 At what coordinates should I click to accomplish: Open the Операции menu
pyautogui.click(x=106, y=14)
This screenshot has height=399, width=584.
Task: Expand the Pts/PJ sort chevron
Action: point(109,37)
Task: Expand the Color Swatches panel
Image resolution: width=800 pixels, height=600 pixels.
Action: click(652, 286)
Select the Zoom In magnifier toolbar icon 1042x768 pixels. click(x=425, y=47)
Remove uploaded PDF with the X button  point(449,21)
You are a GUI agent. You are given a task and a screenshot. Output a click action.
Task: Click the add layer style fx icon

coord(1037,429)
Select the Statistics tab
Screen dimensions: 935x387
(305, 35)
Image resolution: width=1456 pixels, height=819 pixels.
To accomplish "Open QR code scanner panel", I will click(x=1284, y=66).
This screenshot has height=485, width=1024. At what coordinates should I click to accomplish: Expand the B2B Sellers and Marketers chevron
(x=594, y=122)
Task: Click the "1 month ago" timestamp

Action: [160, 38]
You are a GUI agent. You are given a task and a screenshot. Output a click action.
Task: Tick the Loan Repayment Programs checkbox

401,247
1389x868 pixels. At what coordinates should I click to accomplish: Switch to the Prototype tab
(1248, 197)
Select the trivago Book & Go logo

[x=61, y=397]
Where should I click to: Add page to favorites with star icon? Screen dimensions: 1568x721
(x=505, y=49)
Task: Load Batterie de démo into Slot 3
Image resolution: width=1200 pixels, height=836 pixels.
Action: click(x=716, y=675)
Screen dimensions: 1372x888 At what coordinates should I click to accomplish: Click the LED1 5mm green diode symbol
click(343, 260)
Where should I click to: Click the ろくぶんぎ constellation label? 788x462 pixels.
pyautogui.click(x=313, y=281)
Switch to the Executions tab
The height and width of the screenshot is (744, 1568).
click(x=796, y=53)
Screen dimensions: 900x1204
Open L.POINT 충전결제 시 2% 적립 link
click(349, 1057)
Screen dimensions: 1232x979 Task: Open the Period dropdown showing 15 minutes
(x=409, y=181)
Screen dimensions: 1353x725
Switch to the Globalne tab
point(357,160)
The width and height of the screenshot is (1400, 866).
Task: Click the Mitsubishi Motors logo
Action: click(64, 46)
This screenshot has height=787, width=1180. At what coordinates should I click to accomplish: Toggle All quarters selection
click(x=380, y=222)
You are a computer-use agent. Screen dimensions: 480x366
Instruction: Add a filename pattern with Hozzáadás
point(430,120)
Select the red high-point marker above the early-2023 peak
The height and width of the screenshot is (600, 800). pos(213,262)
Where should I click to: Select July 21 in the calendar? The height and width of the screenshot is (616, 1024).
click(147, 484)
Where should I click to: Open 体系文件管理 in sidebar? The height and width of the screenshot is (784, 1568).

· · · · ·

WHAT YOU HAVE TO DO: Gather each line in these records that contains the string "panel".

ANSWER SECTION:
Task: Expand the Color Swatches panel
To accomplish "Open QR code scanner panel", I will click(x=1284, y=66).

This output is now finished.